The core of the book concentrates on the street disorders resulting from repeated clashes between Republicans and Blueshirts. In 1933 the two leading parties each had the support of organised and unofficial parties of men which were a challenge to democratic government, to quote my father’s 1934 book The Irish Free State. The hostile Morning Post claimed that Ireland was really ruled by armed factions, with the Dáil doing their bidding. One should be under no illusions. If Ireland had become a fascist state, its survival could have been short-lived.

More analysis is needed of the role of the Catholic Church, led by Pope Pius XI. In 1929 a concordat with Italy and in 1931 the papal encyclical Quadragesimo Anno suggested that corporatism might provide an ideological alternative, based on Catholicism, to democracy. All this attracted interest in the Irish Church, which lobbied for early recognition of Franco. Clerical sympathy with Mussolini was quite widespread. Even Joe Walshe, secretary of the Department of External Affairs, was supportive of Vichy France, animated by conservative Catholic values.

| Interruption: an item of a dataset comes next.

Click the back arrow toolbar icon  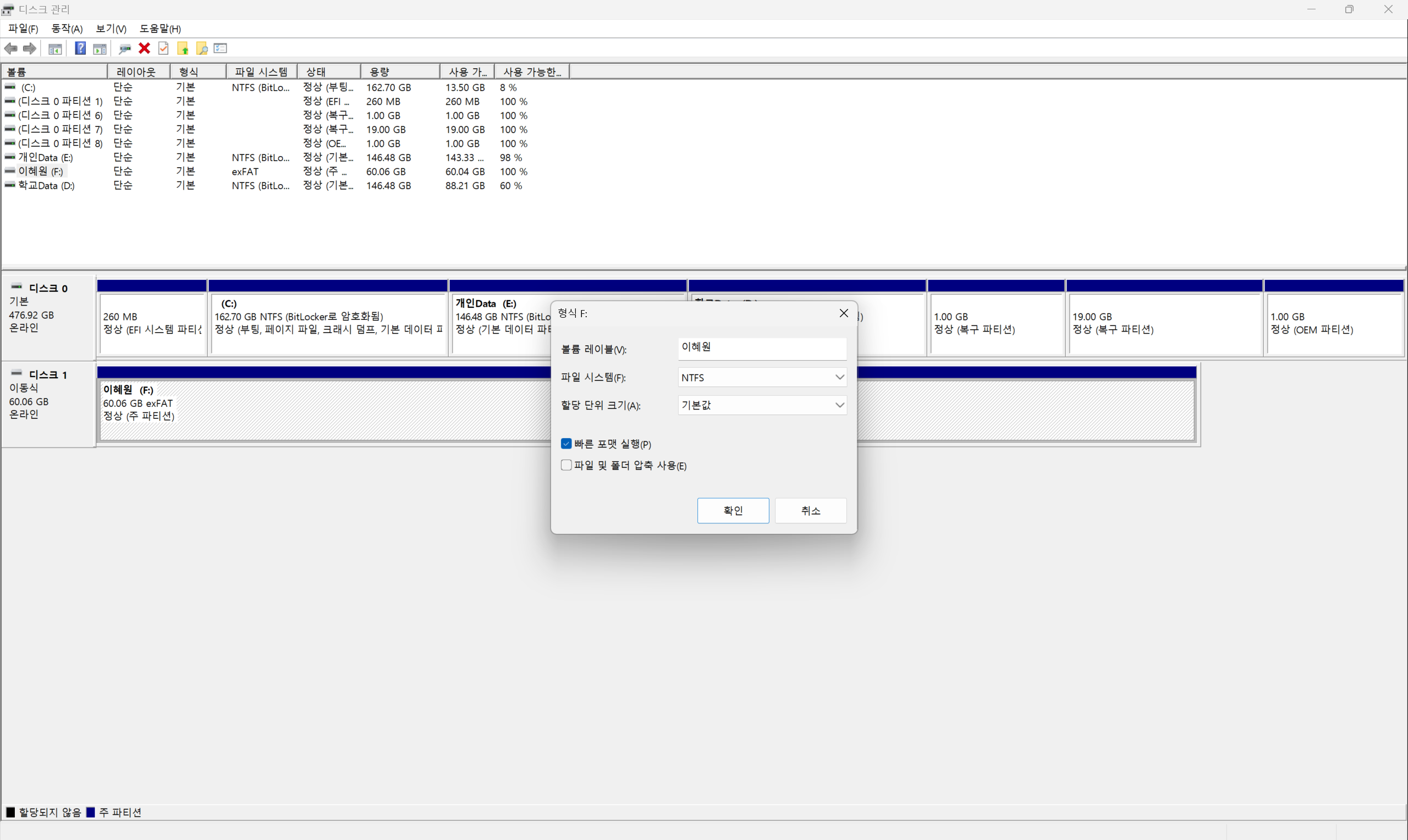click(x=10, y=49)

Historians need to be wary of accepted generalisations. While James Dillon overtly challenged Irish neutrality during the Second World War, Cosgrave privately told the UK representative, Sir John Maffey, that the British had been mad to hand over the ports. In a 1942 UCD law debate, former Cumann na nGaedheal minister Paddy McGilligan criticised ‘neutrality as not worthy of Irish ideals’ and hoped that Ireland would end up siding with its ancient enemy. Similarly, Irish rejection of Jewish refugees was not blanket, as research directed by Gisela Holfter (University of Limerick) into the aftermath of Kristallnacht in 1938 has shown. Ernst Königsberger (Anglicised as Kingshill), though Lutheran, was of German-Jewish extraction and lost his job near Chemnitz. He was invited to Ireland to manage the Tipperary town glove factory. Gerald Boland, not Kevin, was minister for justice then. Another example was the Unger family of architects, Klaus later working for the OPW.

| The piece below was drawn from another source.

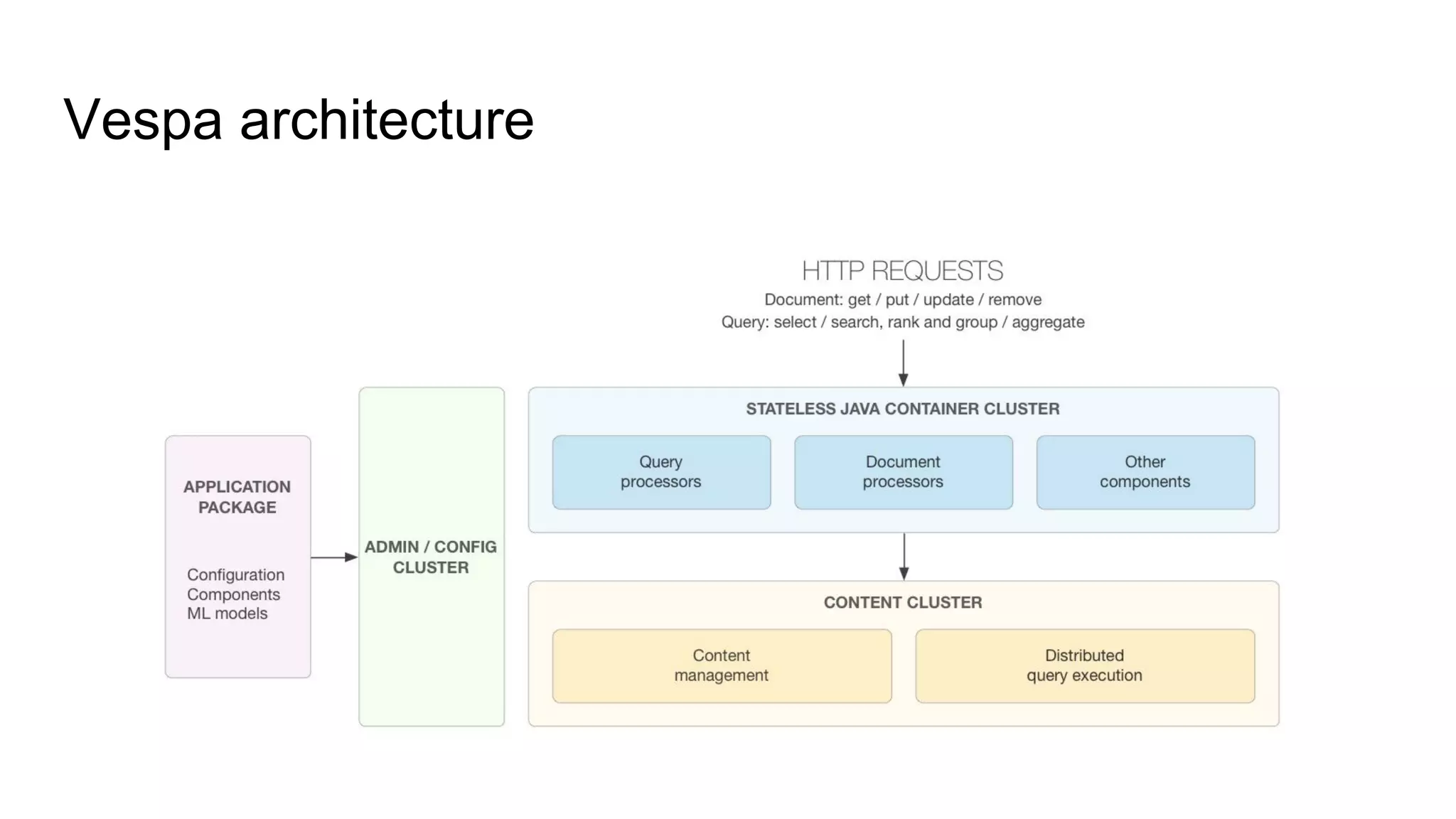Click the Query select/search text line

902,322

The book concludes with an overview of ephemeral fascist organisations in the 1940s and 1950s such as Ailtirí na hAiséirghe and ones founded by Commandant Brennan-Whitmore, as well as today’s glut of minnows that clutter up ballot papers and imagine that there is an opening for far-right politics in Ireland. Violent anti-immigration protests did not mobilise electoral support. For a small country, the leeway to go to extremes is limited. This may account for why governments here have always been led by one or other and now both of the two main parties. Embarrassing Loyalist alliances with British fascist or far-right organisations are also covered. Neither are attractive.